**SELECTED PASSAGE**.
● ● ● ●
FR-6 Usage and Billing¶
- Usage rated by SKU x quantity x duration.
- Monetary values use minor units (integer) with explicit currency.
- Low-balance and depleted-balance policies enforced.
Acceptance criteria: - Depleted users have active allocations force-released. - Billing APIs include currency and minor units. - Low-balance and projected depletion warnings are emitted before forced release when projection data is available.
FR-7 Payments¶
- User can initiate Stripe checkout top-up.
- Webhook processing is signature-verified and idempotent.
- Successful credits emit domain event for downstream consumers.
- Refund policy uses hybrid model:
- Provider refund allowed within configurable window
refund_window_days. - Outside window, refund request falls back to internal balance credit.
- Refundable amount must be constrained by configurable policy for unused/prepaid balance.
Acceptance criteria:
- Duplicate webhook does not double-credit.
- Payment-credit event available for notifications/billing read model.
- Refund outcome is explicit (provider_refund or internal_credit) and auditable.
FR-8 Admin Operations¶
- Admin can create users.
- Admin can adjust user balance with explicit credit/debit semantics.
- Admin can request refunds through dedicated refund API (not generic balance adjustment).
- Admin can add/probe/delete nodes.
- Admin can view cross-user allocations and force-release with explicit reason.
- Admin can query and export audit logs.
- Admin can view payment sessions for reconciliation.
Acceptance criteria: - All admin mutations write audit logs. - Node probe status reflected in admin inventory. - Refund API behavior matches policy window + fallback rules.
FR-9 Storage Access¶
- User storage is object-storage-backed with metadata index.
- User can list/upload/download/create/rename/delete within scoped namespace.
- Traversal and namespace breakout attempts are rejected.
Acceptance criteria: - Namespace enforcement verified by negative tests.
FR-10 Abuse Protection and Rate Limiting¶
- Public APIs enforce rate limits and abuse controls.
- Limits are policy-configurable per endpoint/user class.
Acceptance criteria: - Rate-limit responses are deterministic and observable. - Abuse policy ownership is defined in operations/security docs.
FR-11 Audit Logging¶
- System records immutable audit entries for privileged actions.
- Billing and payment mutations are auditable with correlation IDs.
● ● ● ●
**INSTRUCTIONS TO FOLLOW**. Reproduce the requirements text word for word, between "- Low-balance and depleted-balance" and "notifications/billing read model.", inclusive.

**PROVIDED MATERIAL**.
● ● ● ●
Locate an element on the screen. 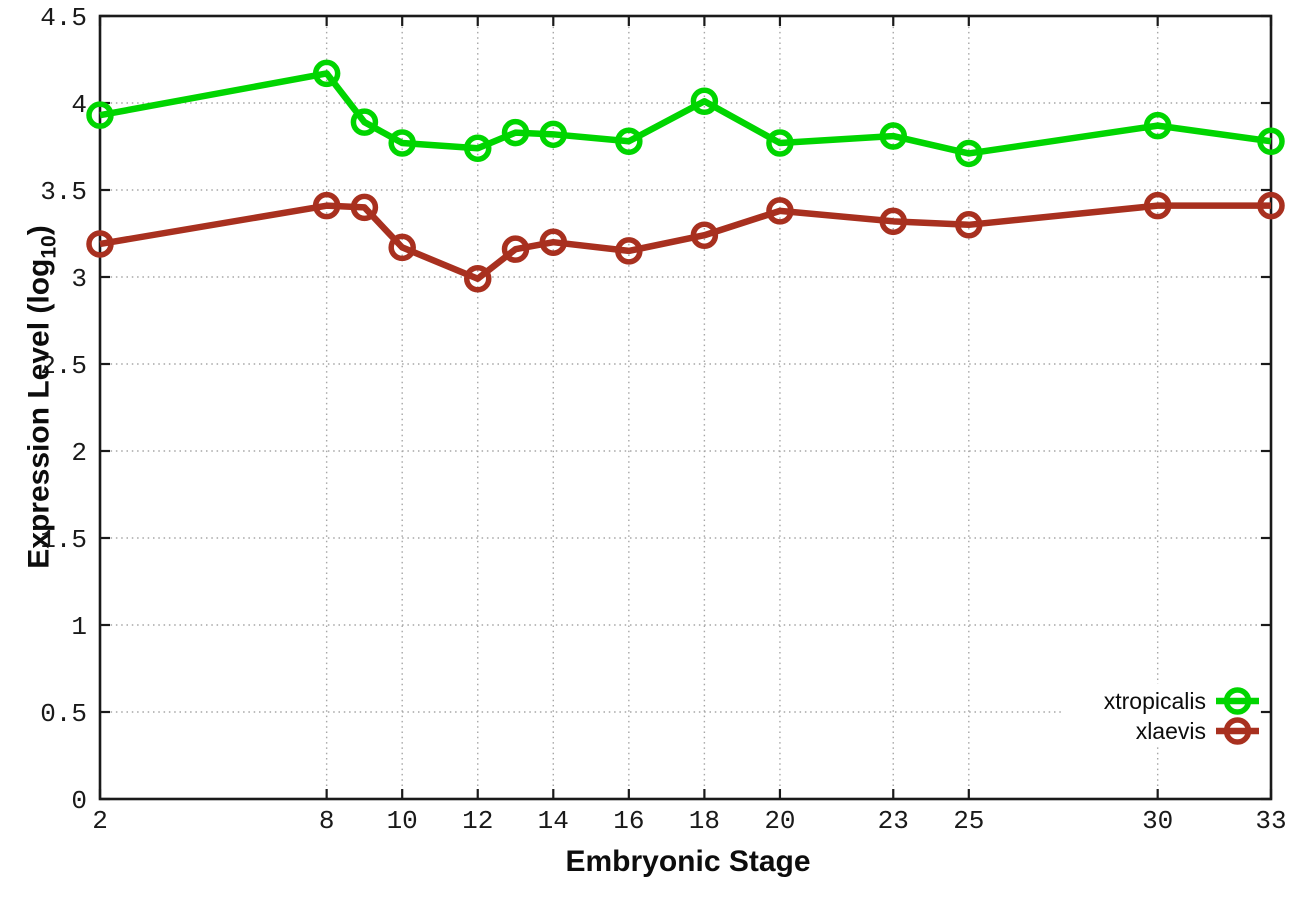 Image resolution: width=1296 pixels, height=907 pixels. y-tick-label: 3.5 is located at coordinates (64, 192).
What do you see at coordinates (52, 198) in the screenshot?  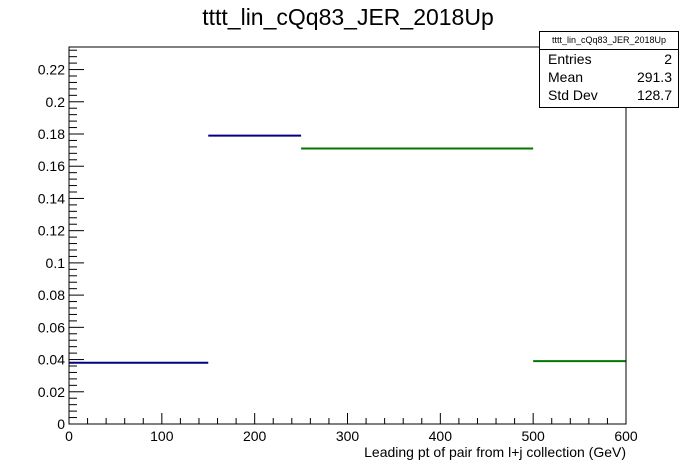 I see `y-tick-label: 0.14` at bounding box center [52, 198].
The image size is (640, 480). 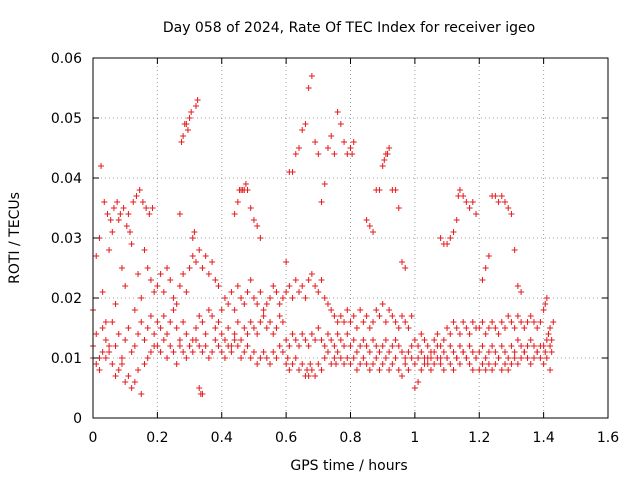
● ● ● ●
**EXERCISE SOLUTION**.
- Low-balance and depleted-balance policies enforced.
Acceptance criteria: - Depleted users have active allocations force-released. - Billing APIs include currency and minor units. - Low-balance and projected depletion warnings are emitted before forced release when projection data is available.
FR-7 Payments¶
- User can initiate Stripe checkout top-up.
- Webhook processing is signature-verified and idempotent.
- Successful credits emit domain event for downstream consumers.
- Refund policy uses hybrid model:
- Provider refund allowed within configurable window
refund_window_days. - Outside window, refund request falls back to internal balance credit.
- Refundable amount must be constrained by configurable policy for unused/prepaid balance.
Acceptance criteria:
- Duplicate webhook does not double-credit.
- Payment-credit event available for notifications/billing read model.